The owner of the largest trove of artifacts salvaged from the Titanic is putting the vast collection up for auction as a single lot in 2012, the 100th anniversary of the world's most famous shipwreck.
More than 5,500 items including fine china, ship fittings and portions of hull that were recovered from the ocean liner have an estimated value of $189 million, according to Premier Exhibitions Inc., parent of RMS Titanic Inc. -- the Titanic's court-approved salvor.
The auction is scheduled for April 1 by Guernsey's, a New York City auction house, according to filings by Premier Exhibitions Inc. with the Securities and Exchange Commission. Results of the auction won't be announced until April 15, the date a century ago the Titanic sank on its maiden voyage after striking an iceberg.
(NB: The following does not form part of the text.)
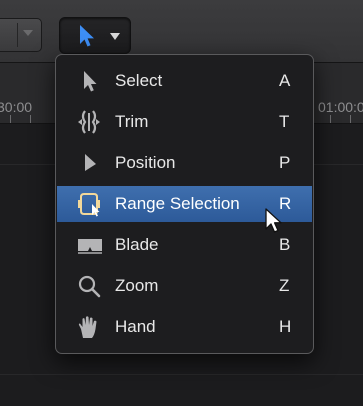 This screenshot has width=363, height=406. Describe the element at coordinates (132, 122) in the screenshot. I see `menu-item-label: Trim` at that location.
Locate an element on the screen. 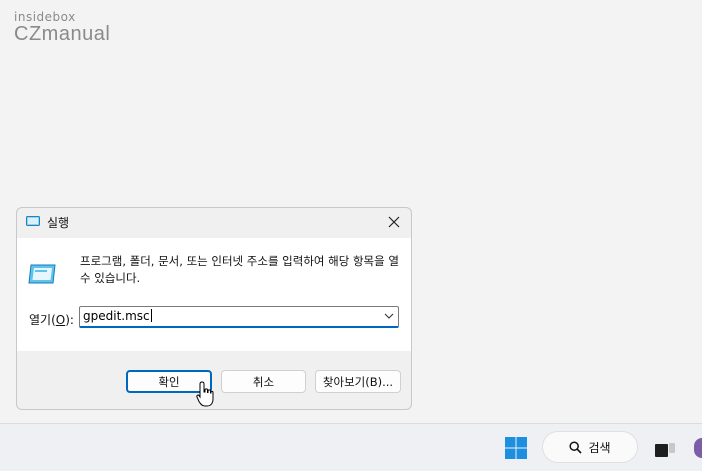 The width and height of the screenshot is (702, 471). dialog-title: 실행 is located at coordinates (58, 223).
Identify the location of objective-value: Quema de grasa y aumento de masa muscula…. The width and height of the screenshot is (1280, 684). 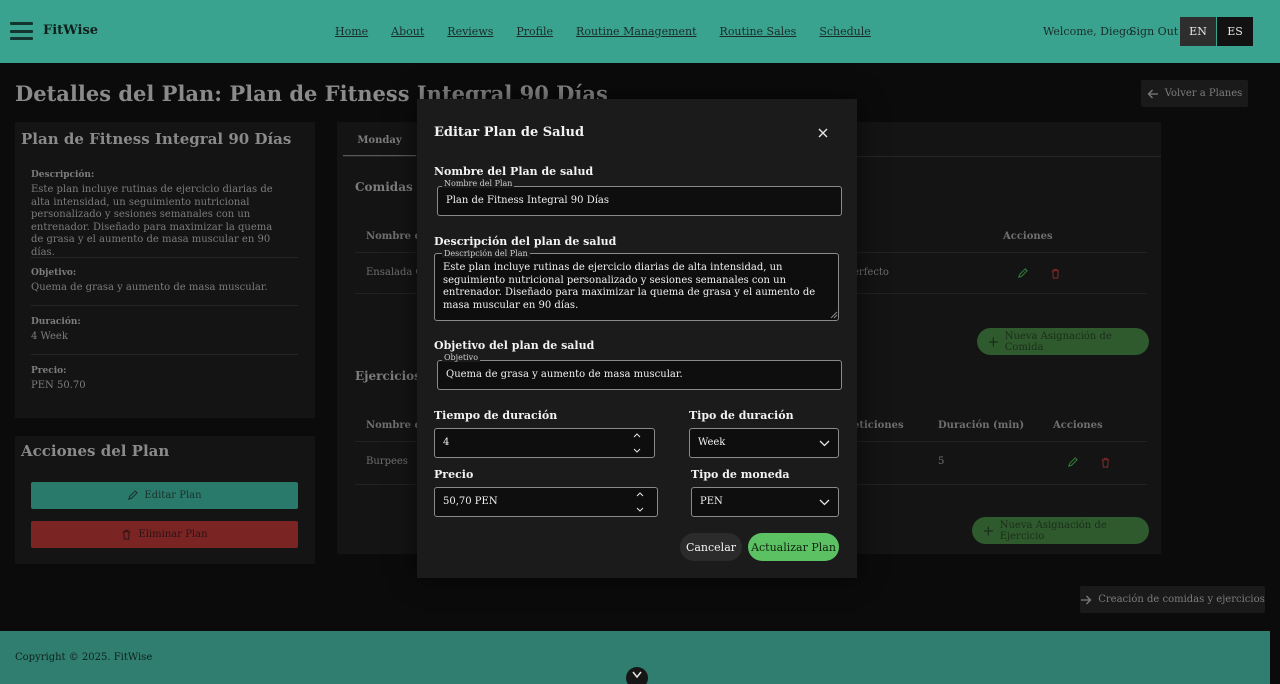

The auction is subject to approval by a federal judge in Virginia.
The Titanic treasures were amassed during seven perilous trips to the wreck, which rests about 2 1/2 miles below the ocean surface in the North Atlantic. More than 1,500 of the 2,228 passengers and crew died.
An international team led by oceanographer Robert Ballard located the wreckage in 1985, about 400 miles off Newfoundland.
U.S. District Judge Rebecca Beach Smith, who has overseen the case from her Norfolk courtroom, has ruled that RMS Titanic has title to the artifacts and was entitled to full compensation for them. She has not determined how RMS Titanic will be compensated.
Smith, a maritime jurist who has called the Titanic an "international treasure," has approved covenants and conditions that the company previously worked out with the federal government, including a prohibition against selling the collection piecemeal.
The conditions, which accompanied a 2010 ruling, also require RMS to make the artifacts available "to present and future generations for public display and exhibition, historical review, scientific and scholarly research, and educational purposes."
Atlanta-based Premier Exhibitions has been displaying the Titanic artifacts in exhibitions around the world. The items include personal belongings of passengers, such as perfume from a manufacturer who was traveling to New York to sell his samples.
Premier has acknowledged that any future owner of the Titanic treasures must abide by the covenants and conditions.
In accordance with court's conditions, "The property will be sold as a complete collection and offered for sale as one lot," Guernsey's wrote in its SEC filing, which outlines the terms of the auction. The auction house's commission is 8 percent of a successful bid.
In 2010, RMS Titanic collaborated with some of the world's leading experts in the most technologically advanced expedition to the Titanic, undertaking the first comprehensive mapping survey of the vessel with 3-D imagery from bow to stern.